06 DE ABRIL DE 2024
CRISTINA BONORINO
NÃO É SÓ LÁ
Viajando por esse mundão a gente conversa com as pessoas e pergunta o que elas fazem, e elas perguntam da gente. Sempre que falo que trabalho com câncer, alguém traz uma pergunta que é variação de: "As empresas farmacêuticas já sabem a cura do câncer né? Elas devem ter vacina para isso, mas não revelam...".
A fantasia da conspiração é uma tentação em que a gente invariavelmente cai. Minha resposta sempre foi que, se elas tivessem essa vacina, estariam vendendo - e seria bem caro. E hoje, realmente, já existem vacinas para diferentes tumores, que funcionam mais como uma terapia do que uma vacina convencional.
Falando nisso, hoje, as vacinas em testes mais adiantados são as de mRNA - na verdade, foram a origem e inspiração dos imunizantes desse tipo usados na pandemia da covid-19. Foi o sucesso na pandemia que revitalizou essa área da indústria farmacêutica. E uma das vacinas em fase de aprovação é, inclusive, da Moderna, que produziu um dos imunizantes para o SARS-CoV-2. E como funcionam essas vacinas?
Os tumores são células com uma alta taxa de mutações. As vacinas usam essas mutações como um código de barras para treinar as células do sistema imune a ler apenas as células que as apresentam. E a vantagem do sistema imune é que ele tem memória, então elas protegem de recidivas.
Na prática, ao menos por enquanto, essas vacinas não funcionarão sozinhas, mas em combinação com outras terapias que já existem. Por exemplo, os anticorpos que são usados atualmente que reativam a resposta imune contra o tumor - que deram o Prêmio Nobel em 2018 aos seus criadores. Ou as células T, que são transformadas com um receptor que chamamos quimérico, porque liga a célula imune no tumor e promove a destruição das células tumorais.
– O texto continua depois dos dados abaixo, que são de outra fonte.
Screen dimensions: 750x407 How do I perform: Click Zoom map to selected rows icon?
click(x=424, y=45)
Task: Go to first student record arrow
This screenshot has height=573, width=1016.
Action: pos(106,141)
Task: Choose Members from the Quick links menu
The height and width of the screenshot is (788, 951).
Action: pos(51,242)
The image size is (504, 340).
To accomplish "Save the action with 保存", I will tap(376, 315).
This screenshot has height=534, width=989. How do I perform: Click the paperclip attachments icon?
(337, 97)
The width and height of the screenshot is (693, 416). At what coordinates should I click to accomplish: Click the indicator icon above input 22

Ou anticorpos sintéticos que fazem isso, os BiTEs. Todas essas alternativas estão sendo intensamente exploradas pela indústria farmacêutica. Que vende isso a preços bem altos. Lá fora e aqui. E a maioria das pessoas, então, acha que isso é inacessível - e aí fomentam-se mais teorias da conspiração.
Não é só lá fora que se desenvolve isso. No Brasil, temos cientistas focados em desenvolver alternativas para essas terapias - pessoas com o trabalho reconhecido no mundo todo. Na USP, vacinas anticâncer são estudadas e testadas há anos. No Inca desenvolvem-se células T com receptores quiméricos. Na UFCSPA, em Porto Alere, desenvolvemos anticorpos que desbloqueiam a resposta antitumoral. Jovens cientistas que vêm retornando ao Brasil trazem ideias novas e fazem um trabalho de vanguarda em universidades e institutos de pesquisa.
Não, não se sabe ainda como curar câncer. Mas sabemos que é um dos grandes problemas da nossa civilização - porque aumenta com as modificações que há a cada geração, devido ao nosso estilo de vida. Então, estudar e prevenir câncer não é e não deve ser considerado algo que vem de fora do país. Não podemos deixar de estudar as doenças infecciosas que ainda afetam a população, mas também não podemos ignorar o avanço do câncer e de suas terapias. Lá fora, mas, principalmente, aqui.